Under new ownership, the club are currently undergoing some major alterations, including some tweaks to its culture, and also the general perception of the London outfit.
The latest initiative taken by the club allowed people of all backgrounds to break their fasts, and also break some barriers in the process.
To commemorate Ramadan, the holy month of fasting observed in Islam, the Blues hosted an Open Iftar at their home venue.
For the uninitiated, Iftar refers to the nightly feast that breaks the long day of fasting, it is often done as part of a community and usually at the time of Azan (call to prayer).
As suggested by its name, the Open Iftar was indeed open to all and totally free of cost.
The initiative was undertaken in collaboration with the Ramadan Tent project, making Chelsea the first Premier League club to host an Iftar at their stadium.
Hundreds of Londoners gathered at Stamford Bridge to partake in the initiative, the arrangements provided by the club can be seen in this vlog.
The evening started off with speeches, followed by prayer led by Imran Abu Hassan.
Chelsea also made history by playing Azhan at the venue, making Stamford Bridge the first Premier League stadium to do so.
Among notable attendees were the likes of Chelsea Legend Paul Canoville, Chelsea Foundation head Simon Taylor, and board member Daniel Finkelstein.
Finkelstein said this on the occasion, ‘We are a big community with lots of supporters from different communities and we want to honor, respect, and share the joy of every single fan. This is about saying yes to love, inclusion, and community, and yes to everyone who wants to be a Chelsea fan.
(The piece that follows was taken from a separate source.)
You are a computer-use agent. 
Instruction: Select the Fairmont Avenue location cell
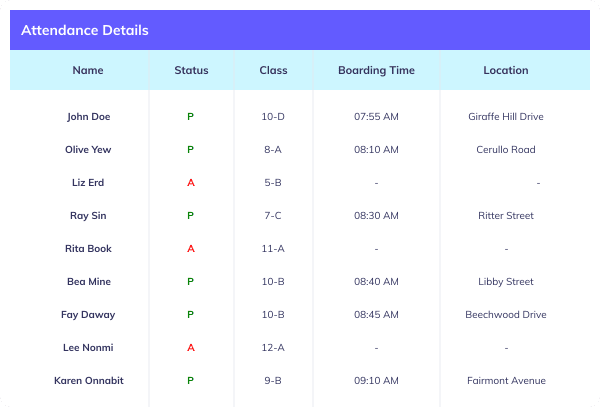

It’s very special to be the first Premier League club to host an Open Iftar and something we are extremely proud of.’
The club’s initiative was appreciated by fans online from all backgrounds, including Muslim supporters who were evidently proud of their side’s gesture.
There were also hopes that Chelsea’s initiative could lead to other clubs following suit, seeing Open Iftar at venues such as Old Trafford or the Emirates would undoubtedly push the core message of inclusivity and diversity.